Many criminal hacking gangs originate from Russia and nearby points in Eastern Europe, and their ransomware and malware is sometimes found with settings that automatically disable it if regional languages are set on the target computer. An open source project maintainer essentially did the opposite in protest of the war in Ukraine, targeting computers with an IP address in Russia or Belarus with an update. The act of attempted “hacktivism” was supposed to leave a “message of peace” on these computers, but instead started overwriting files with a heart symbol.
The incident has caused an uproar in the free and open source software (FOSS) community, and adds to an ongoing debate about the validity and strategic usefulness of targeting random civilians for the actions of their government.
Open source community stunned as project manager distributes malicious code
Hosted on Github, the “node-ipc” package is a highly popular networking tool that is used all over the world and has at times been downloaded a million times per week. A project manager going by “RIAEvangelist” added two new modules to a recent update: “peacenotwar” and “oneday-test,” which they described as “protestware.”

### DATA RECORDS:
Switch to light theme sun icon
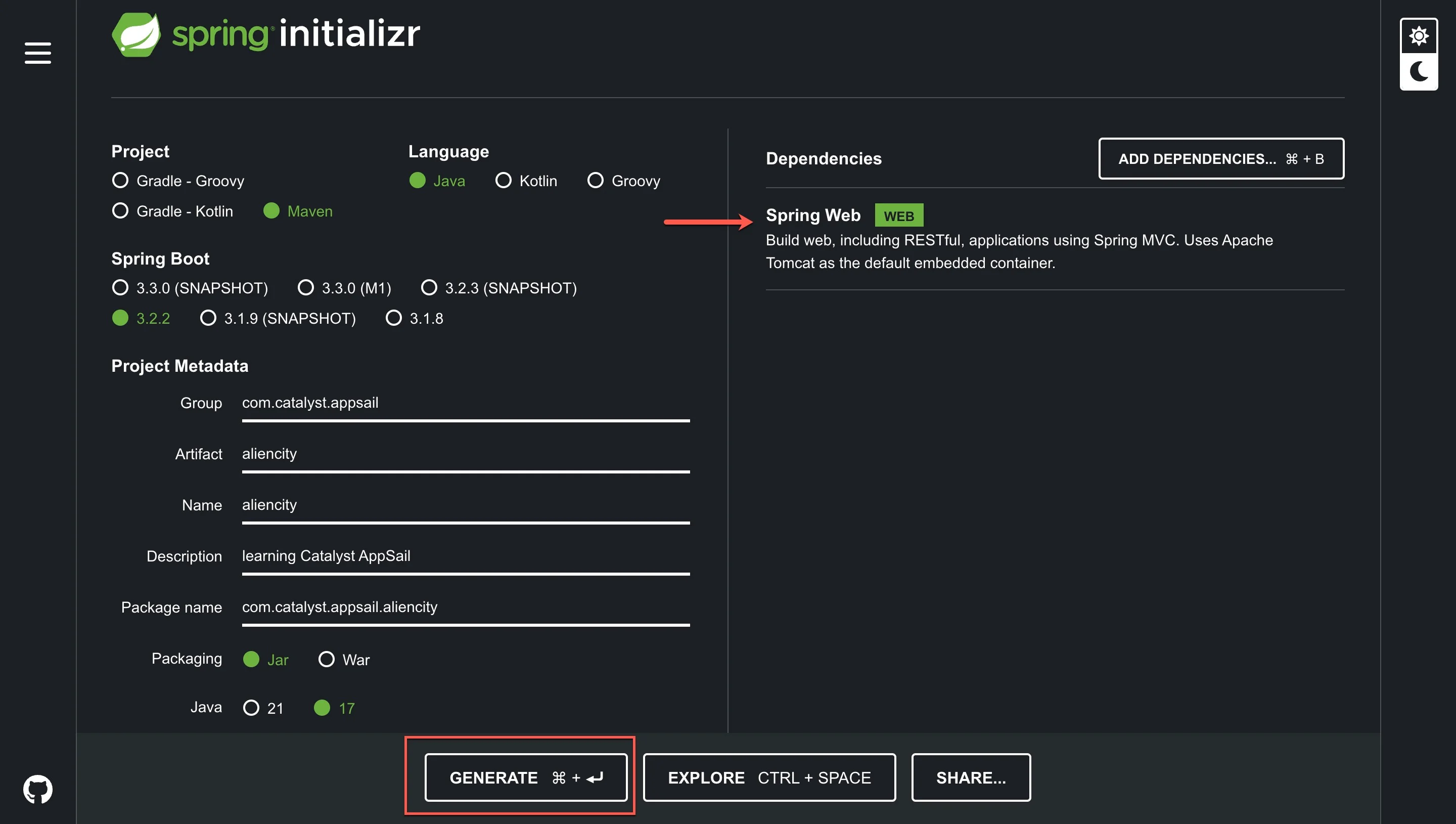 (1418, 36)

* * *

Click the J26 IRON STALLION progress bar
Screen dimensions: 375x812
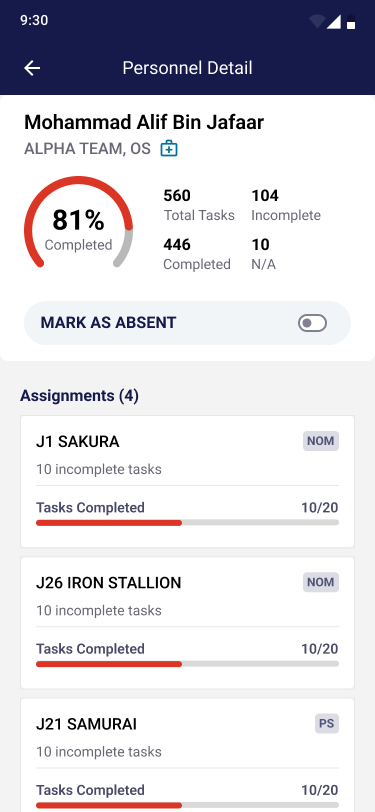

### REQUIREMENT:
List each word or phrase shown in quotation marks in the article on the node-ipc protest update.

### CORRECT RESULT:
- hacktivism
- message of peace
- node-ipc
- RIAEvangelist
- peacenotwar
- oneday-test
- protestware